Here’s S.215, for example. (Full text here.)

What’s meant by “lawful”? Or “broadband”? I suspect the language in this bill will be as antique in five years as the languge of the 1934 act is today. And if this new bill passes, the untintended legacies of both will still be in force.

The framing bothers me too. It is all inside what Bob Frankston calls The Regulatorium. I’d rather see the Net defined and understood outside of that.

This is not to say I don’t think the Net is threatened. It is. I just think its biggest enemy is lack of imagination, not lack of regulation. And by that I mean lack of imagination by both the carriers and their opponents.

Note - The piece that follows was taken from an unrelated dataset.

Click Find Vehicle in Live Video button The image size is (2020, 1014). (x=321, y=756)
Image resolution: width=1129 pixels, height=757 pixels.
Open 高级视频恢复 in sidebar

The carriers have trouble imagining being in any businesses other than the “triple play” or “quad play” they’re offering now, or to imagine there are any benefits to incumbency other than improvements on the customary forms of coersion.

The pro-neutrality folks have trouble imagining any case to make other than one that involves more lawmaking and regulatory relief.

Both are arguing inside the Regulatorium.

By policy and temperment Libertarians and dynamists like to think and work outside the Regulatoriium. So I’m wondering where creative ones might want to go with this thing. Adam Thierer’s 2004 Cato Institute policy analysis on Net Neutrality makes some important points, especially about unintended consequences of legislation, but it’s framed entirely within The Regulatorium, and the belief that the Net is (in Bob Frankston’s words) a “thing” we “consume”. And the somewhat Libertarian Wall Street Journal, now more than ever the Church Bulletin of the Republican Party, still sees “The Market” (at least where the Net is concerned) as “Your Choice of Lock-In”.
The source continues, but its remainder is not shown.